▸ **WORK REQUIRED**: Locate every line in the rows below that contains the string "Task" and copy each of those lines in full.

▸ **DATA TO USE**:

------------------------------------------------------------------------

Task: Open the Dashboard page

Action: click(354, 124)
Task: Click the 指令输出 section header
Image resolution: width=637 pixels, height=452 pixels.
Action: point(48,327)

------------------------------------------------------------------------

▸ **RESULT OF THIS EXERCISE**:
Task: Open the Dashboard page
Task: Click the 指令输出 section header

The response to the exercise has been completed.